Right now, Mandela’s is a less active presence on the national scene. His unmistakable voice is that of the nation’s conscience, but public statements are rare. Encounters with official visitors are rare, though in June he welcomed U.S. First Lady Michelle Obama. His family says Mandela’s recovered from health issues that had him in an intensive care unit this past January, and had the nation in a state of near-panic.
Mandela’s voice, again, could do the nation some good right now. The governing African National Congress (ANC) is inefficient, conflicted, and lacks strong leadership. Along with five other young politicians, the head of the ANC Youth League, Julius Malema, is facing a disciplinary committee on charges that he brought the ANC “into disrepute” and “sowed division in the ranks” – something of a euphemism for populist Malema’s demagoguery and the recent international embarrassment caused by his call to establish a "command team" to unite opposition in Botswana against President Ian Khama’s "puppet regime."

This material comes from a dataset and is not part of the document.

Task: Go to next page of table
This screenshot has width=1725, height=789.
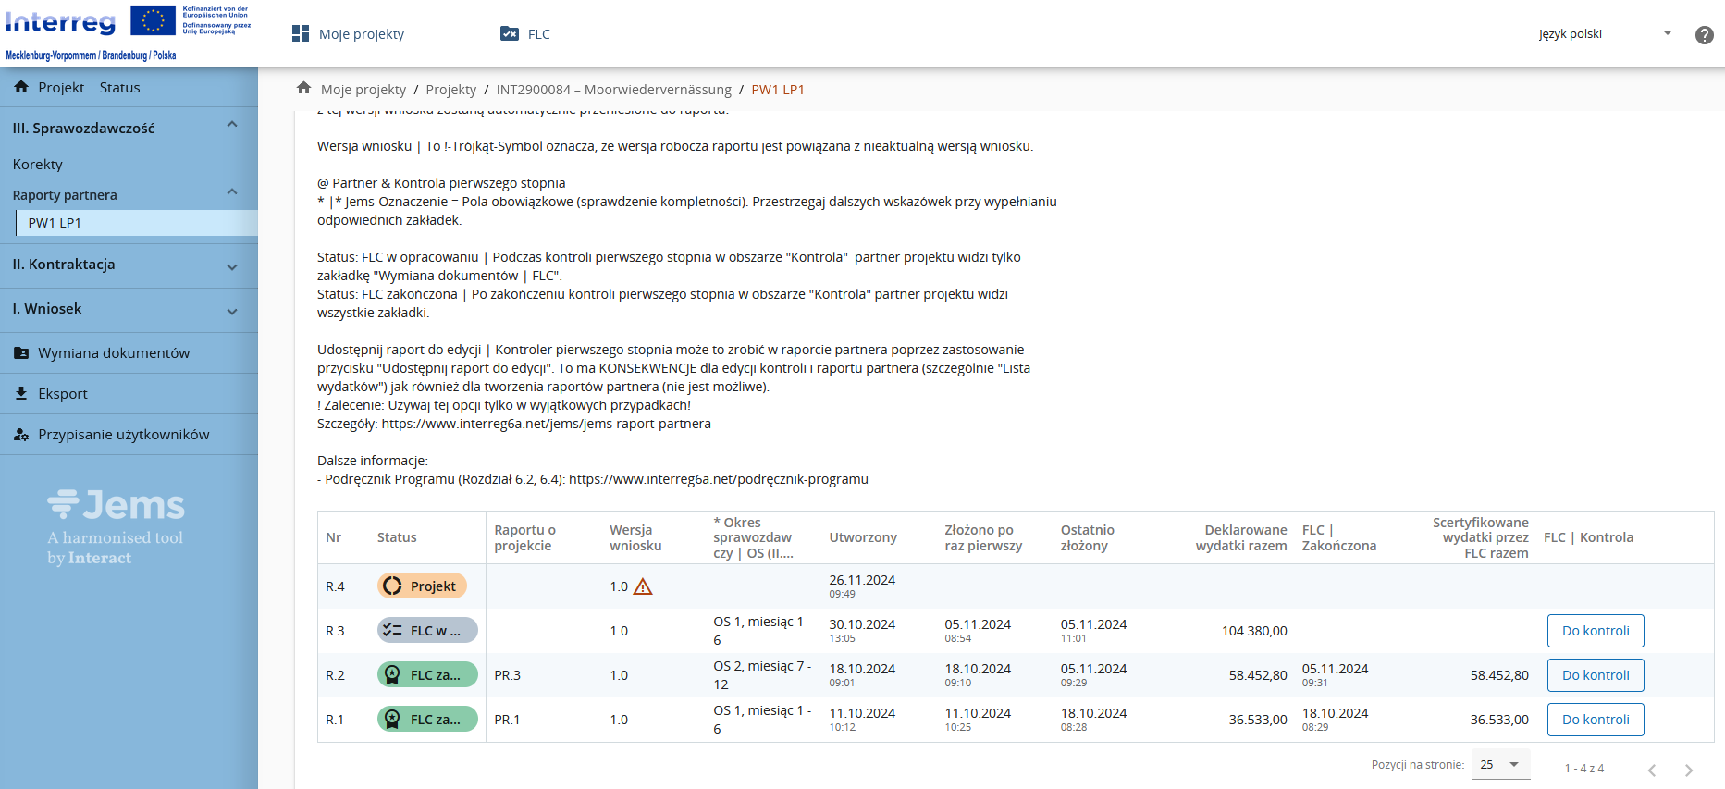Action: pyautogui.click(x=1688, y=770)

Mandela has devoted his life to the greater good of his nation. Yet on his visits to Qunu, he always had time for local matters. People came to him with their problems. And he listened.
He often said that he felt tugged between Western-influenced city life and rural African life. Even before he was the first dark-skinned lawyer in Johannesburg in the 1950s, he was supposed to be the "Chief" – a traditional leader whose role went beyond that of head of government.
Now the official local chief is Nokwanele Balizulu; in 1996, she became one of the first women to head a South African village. She owns the small shop, located just a couple of hundred meters from the Mandela home, that sells a bit of everything, from tea and rice to ties and umbrellas. Her shop is also the post office, so the village’s 200 mailboxes are in front of her hut.
Balizulu doesn’t like when anyone speaks negatively about South Africa. "Life has gotten better for all of us," she says. “Even the very poor get help; we distribute blankets and food.” She has plans for the village, including an agriculture project. Indeed, in Qunu, she has the last word: even Nelson Mandela needed her okay a few years ago before he could begin construction work on his property. Leading, and living, by example.